Los pueblos indígenas, las mujeres y la población de ascendencia africana son los más afectados por los problemas de desigualdad en América Latina y el Caribe, según el Informe Regional de Desarrollo Humano sobre desigualdad del PNUD, de 2010 (.pdf). Los indicadores de pobreza extrema (personas que viven con un dólar al día) son dos veces más altos entre los pueblos indígenas de la región.

"No podremos superar la pobreza y la desigualdad, ni lograr los Objetivos de Desarrollo del Milenio (ODM) en nuestra región, si no mejoramos la vida de cada persona, en especial de los más marginados de la población, a través de políticas sociales integradas, financiadas mediante estructuras fiscales más progresistas", añadió Muñoz.

En México, por ejemplo, en los últimos 20 años se han realizado progresos considerables para aumentar la representación de los pueblos indígenas, una población de 15,7 millones, que constituye el 13% de la población nacional.

No obstante, a pesar de que los pueblos indígenas son la mayoría de los habitantes en más del 30% de los municipios de México, representan tan solo 8 de los 500 miembros de la cámara baja del parlamento. Esto significa alrededor del 1% de los escaños parlamentarios.

"Queremos entender por qué las mujeres indígenas, en particular, aún no han podido ´romper el techo de cristal´ y avanzar más allá del nivel local en la política", manifestó Fabiola del Jurado, que encabeza la Coordinación Nacional de Mujeres Indígenas de México. "Tenemos capacidad y queremos participar en todo el proceso electoral", aseguró.

Si bien México tiene una mayor representación indígena en el parlamento en comparación con otros países de la región, el número es todavía considerablemente más bajo que en Bolivia, con 43% de representantes indígenas en la cámara baja, y Guatemala, con 9,4%, según el Informe sobre la Democracia en América Latina y el Caribe del PNUD-Organización de Estados Americanos.

Durante muchos años el PNUD ha apoyado a los organismos electorales en México en una serie de importantes reformas electorales y alienta las iniciativas de cooperación dentro de la región para promover la participación política y electoral de los pueblos indígenas.

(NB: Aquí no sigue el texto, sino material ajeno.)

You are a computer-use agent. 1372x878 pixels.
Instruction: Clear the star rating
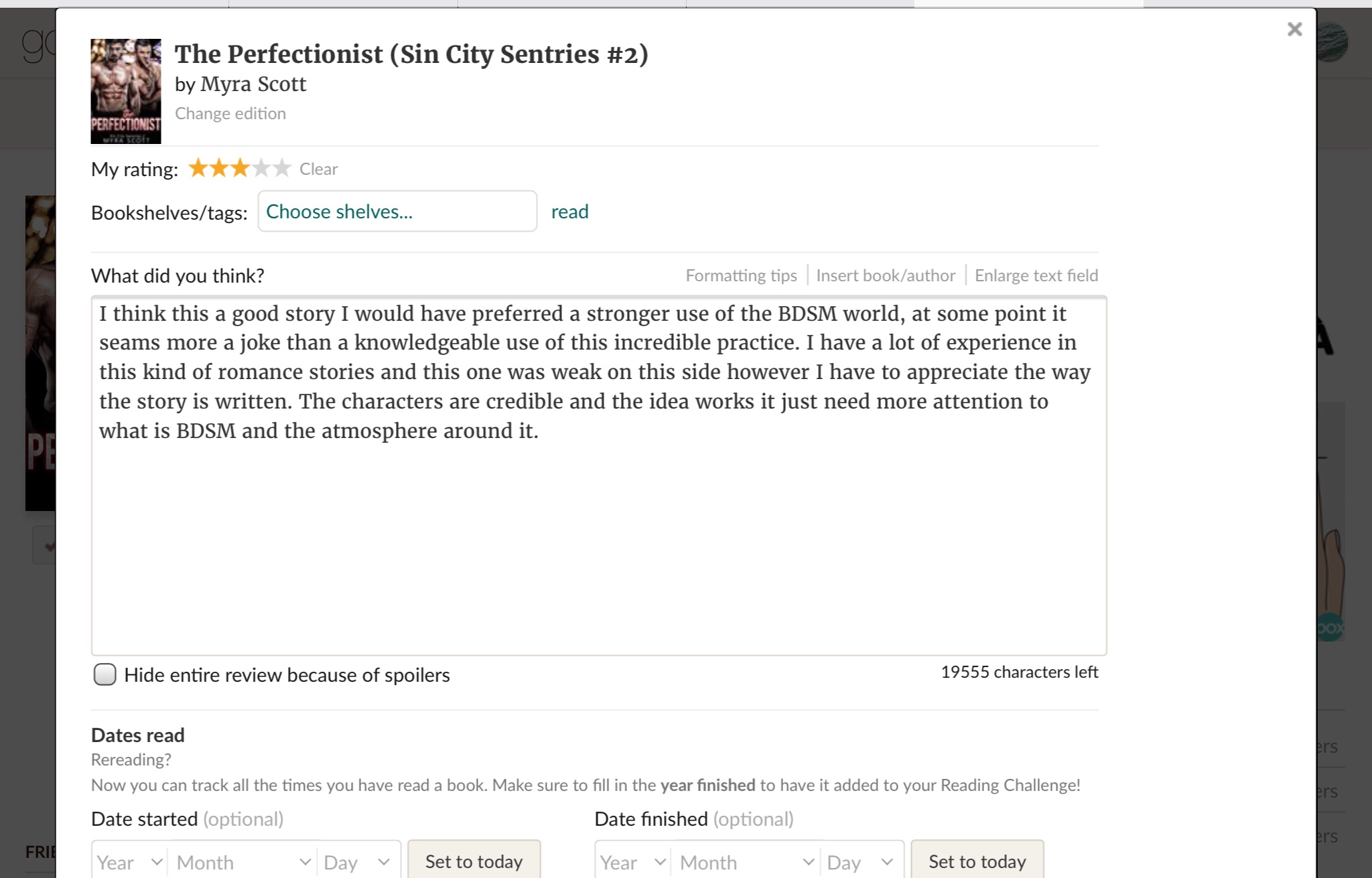[x=318, y=169]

A nivel regional, con el apoyo de la Agencia Española de Cooperación Internacional, el PNUD y ONU-Mujeres han estado trabajando desde 2011 para promover la participación política y electoral de los pueblos indígenas, en particular de las mujeres y los jóvenes. El proceso estimula a las organizaciones y dirigentes indígenas —sobre todo las mujeres— a trabajar en estrecha colaboración, ayudando así a promover y fortalecer las redes de organizaciones indígenas en la región.